Friends

How to help friends solve problems with the Meta-Problem Method

Problem-solving in daily life

Sometimes when we’re talking with friends or making plans together, we feel a moment of friction. It seems like we’re talking about the same thing, and yet, we find ourselves talking past each other.

This isn’t exactly a problem. But if we want to make decisions together, or help someone make a decision for themselves, the Meta-Problem Method can help provide a framework to do just that.
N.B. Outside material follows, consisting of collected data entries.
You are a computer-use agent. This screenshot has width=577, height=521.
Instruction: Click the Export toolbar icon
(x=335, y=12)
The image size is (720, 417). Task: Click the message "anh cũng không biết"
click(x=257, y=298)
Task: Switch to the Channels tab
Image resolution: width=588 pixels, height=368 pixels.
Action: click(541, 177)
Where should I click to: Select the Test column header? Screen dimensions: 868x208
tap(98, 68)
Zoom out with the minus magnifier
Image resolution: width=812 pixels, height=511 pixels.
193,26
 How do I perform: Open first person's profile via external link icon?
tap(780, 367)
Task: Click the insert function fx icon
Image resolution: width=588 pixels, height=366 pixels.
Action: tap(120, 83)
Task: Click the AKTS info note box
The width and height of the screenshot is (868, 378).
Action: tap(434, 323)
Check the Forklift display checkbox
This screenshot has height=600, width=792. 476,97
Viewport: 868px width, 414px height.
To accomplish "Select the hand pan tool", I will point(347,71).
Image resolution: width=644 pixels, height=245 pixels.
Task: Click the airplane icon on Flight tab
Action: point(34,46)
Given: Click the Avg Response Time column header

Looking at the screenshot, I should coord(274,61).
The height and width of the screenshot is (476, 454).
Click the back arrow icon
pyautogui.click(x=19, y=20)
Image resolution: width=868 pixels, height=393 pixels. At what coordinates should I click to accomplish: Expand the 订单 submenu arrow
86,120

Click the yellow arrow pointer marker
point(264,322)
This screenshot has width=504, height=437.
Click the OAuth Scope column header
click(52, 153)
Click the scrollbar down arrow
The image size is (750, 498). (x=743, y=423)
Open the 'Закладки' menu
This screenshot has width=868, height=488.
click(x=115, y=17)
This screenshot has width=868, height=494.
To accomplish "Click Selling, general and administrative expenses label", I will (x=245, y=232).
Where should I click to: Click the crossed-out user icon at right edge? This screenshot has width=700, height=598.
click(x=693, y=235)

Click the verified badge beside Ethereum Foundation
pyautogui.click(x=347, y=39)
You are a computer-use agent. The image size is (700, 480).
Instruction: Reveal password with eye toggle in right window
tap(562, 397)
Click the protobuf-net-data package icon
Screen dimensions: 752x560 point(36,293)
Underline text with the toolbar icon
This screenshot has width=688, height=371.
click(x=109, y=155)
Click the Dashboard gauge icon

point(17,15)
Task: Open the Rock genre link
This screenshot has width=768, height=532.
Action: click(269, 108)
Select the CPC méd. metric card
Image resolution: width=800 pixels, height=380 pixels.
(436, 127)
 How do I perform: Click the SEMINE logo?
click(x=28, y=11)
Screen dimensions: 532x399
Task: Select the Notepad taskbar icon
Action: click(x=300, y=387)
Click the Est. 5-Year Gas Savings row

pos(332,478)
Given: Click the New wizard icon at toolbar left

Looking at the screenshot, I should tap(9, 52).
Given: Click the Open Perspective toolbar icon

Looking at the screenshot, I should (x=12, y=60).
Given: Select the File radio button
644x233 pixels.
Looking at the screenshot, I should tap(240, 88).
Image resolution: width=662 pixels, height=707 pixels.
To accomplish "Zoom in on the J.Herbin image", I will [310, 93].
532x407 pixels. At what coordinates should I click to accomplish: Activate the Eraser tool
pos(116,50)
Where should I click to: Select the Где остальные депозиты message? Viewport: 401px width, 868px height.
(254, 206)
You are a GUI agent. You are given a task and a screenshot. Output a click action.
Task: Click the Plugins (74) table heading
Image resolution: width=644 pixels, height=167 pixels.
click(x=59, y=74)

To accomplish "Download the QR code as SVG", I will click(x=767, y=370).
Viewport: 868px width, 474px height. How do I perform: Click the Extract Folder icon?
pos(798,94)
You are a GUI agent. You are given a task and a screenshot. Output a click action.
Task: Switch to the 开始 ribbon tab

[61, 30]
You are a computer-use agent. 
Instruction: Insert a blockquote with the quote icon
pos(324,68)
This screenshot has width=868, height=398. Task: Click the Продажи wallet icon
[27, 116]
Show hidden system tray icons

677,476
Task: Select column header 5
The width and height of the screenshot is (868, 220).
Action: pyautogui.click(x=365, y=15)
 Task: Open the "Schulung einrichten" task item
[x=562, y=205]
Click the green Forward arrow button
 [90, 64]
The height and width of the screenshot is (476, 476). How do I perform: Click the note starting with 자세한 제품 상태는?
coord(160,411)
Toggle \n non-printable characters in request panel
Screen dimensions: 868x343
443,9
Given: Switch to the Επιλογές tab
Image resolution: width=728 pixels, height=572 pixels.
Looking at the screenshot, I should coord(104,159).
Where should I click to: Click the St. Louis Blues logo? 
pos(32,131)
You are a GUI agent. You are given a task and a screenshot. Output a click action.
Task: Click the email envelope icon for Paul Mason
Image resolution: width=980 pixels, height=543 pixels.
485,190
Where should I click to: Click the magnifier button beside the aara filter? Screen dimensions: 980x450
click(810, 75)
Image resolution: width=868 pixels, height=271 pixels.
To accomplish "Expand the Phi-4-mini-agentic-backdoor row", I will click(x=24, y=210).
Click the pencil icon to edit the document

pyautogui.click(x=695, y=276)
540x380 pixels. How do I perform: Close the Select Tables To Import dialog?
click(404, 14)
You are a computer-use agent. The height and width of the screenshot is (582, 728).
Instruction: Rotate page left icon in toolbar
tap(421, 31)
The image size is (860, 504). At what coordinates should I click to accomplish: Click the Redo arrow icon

Charcoal image of friends together

Three common traps

People often fall into one of the following traps:

  • They don’t like their top choice but can’t put their finger on why. The challenge for them is to identify what they care about most.
  • They say one goal is top priority, but their choices don’t align with it. The challenge here is to articulate their unidentified goals.
  • Every option is bad, because deciding means not choosing the alternatives. This mistake is solved by always comparing concrete options instead of vague desires.

Making the implicit explicit

A group of friends may disagree on the value or costs of different choices. Using the Meta-Problem Method to choose the best problem to solve, we can talk directly about our competing priorities.

Suppose you are trying to decide where to live with a friend, and both of you care most about the length of the commute. Maybe one person is willing to drive a little further in exchange for fewer household responsibilities. Or maybe one person expects to quit their job soon and so the commute doesn’t matter in the analysis.

Helping your friends solve their own problems better is difficult because you often only see a small sliver of what they are trying to accomplish. When you decide if you should take a new job, move to a new town, or which car to buy, you will make that decision in the context of your other goals in life. With friends you are often missing a lot of that context unless they choose to share it.

Knowing what they really want 

Bad suggestions can be as much help as good ones, as the subsequent discussion helps folks clarify what they really care about.

The first step in using the Meta-Problem Method is laying out what your goals are, closely followed by what decisions you can make to improve those goals.

The value of the Meta-Problem Method lies in the clarity it brings about what people really want to achieve at each step in the decision, how much they are willing to stretch their goals, and how they weigh the effort against the result.